Our directors are divided into three classes, with the terms of one class of directors expiring each year. . This provision for a classified board could prevent a party who acquires control of a majority of our outstanding voting stock from obtaining control of our board of directors until the second annual stockholder meeting or longer, following the date the acquirer obtains the controlling stock interest. This classified board provision could discourage a potential acquirer from making a tender offer or otherwise attempting to obtain control of us and could increase the likelihood that incumbent directors will retain their positions.

 

Subject to the rights of holders of preferred stock to elect directors under circumstances specified in a resolution of our board of directors, a director may be removed from office, but only for cause, by the affirmative vote of the holders of more than fifty percent of the voting power of our “voting stock,” voting together as a single class. “Voting stock” means our common stock and any preferred stock entitled to vote generally in the election of our directors.

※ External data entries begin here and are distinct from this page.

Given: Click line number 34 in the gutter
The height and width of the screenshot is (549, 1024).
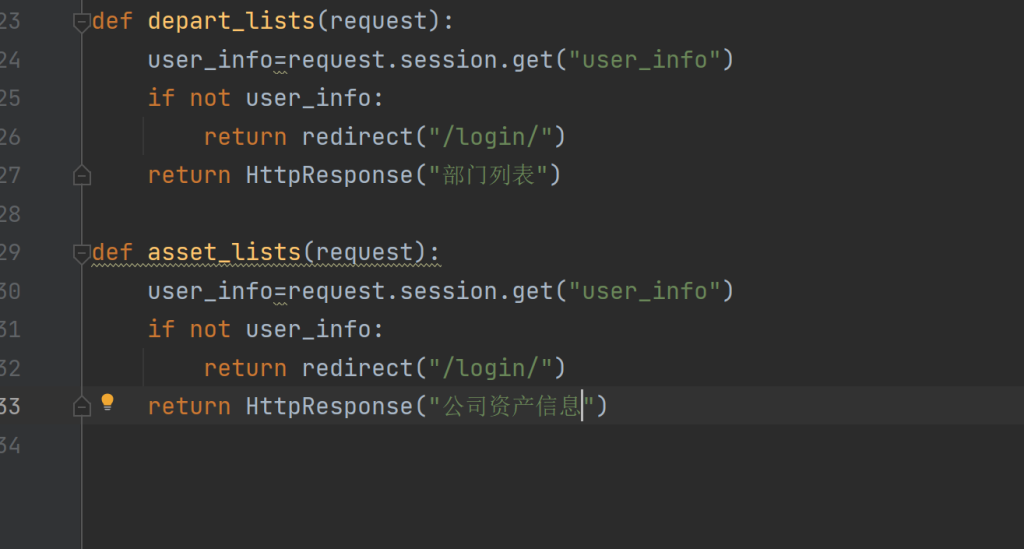Looking at the screenshot, I should point(10,445).
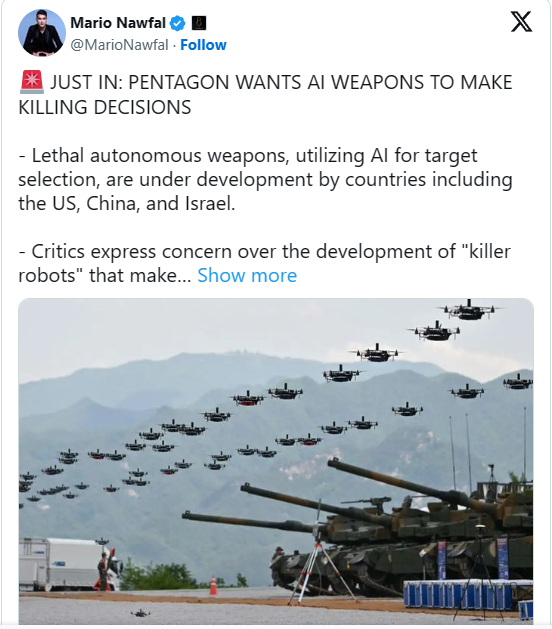This screenshot has height=629, width=552.
Task: Open the drone swarm photo attachment
Action: tap(276, 461)
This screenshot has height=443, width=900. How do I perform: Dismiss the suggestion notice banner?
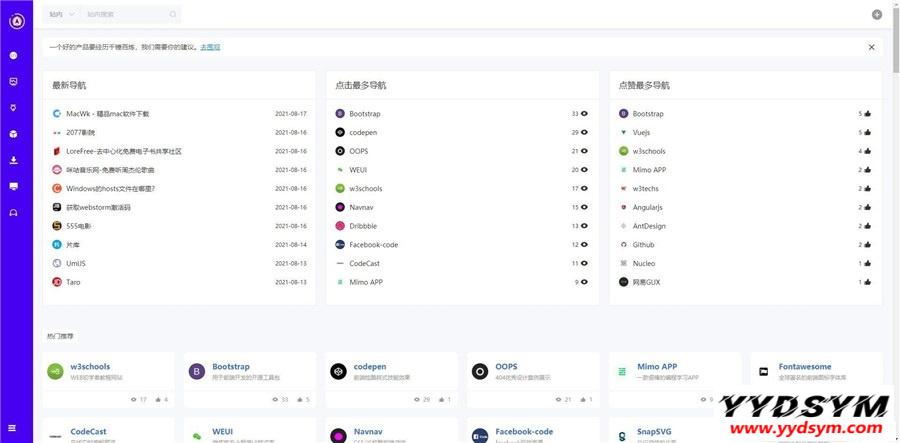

This may have the effect of a person obtaining control of us having to wait until a director’s term is finished before he can replace him.

 

Our board of directors may provide for the payment to any of our directors of a specified amount for services as director or member of a committee of our board, or of a specified amount for attendance at each regular or special board meeting or committee meeting, or of both. All directors will be reimbursed for ordinary and necessary expenses of attendance at any such meeting.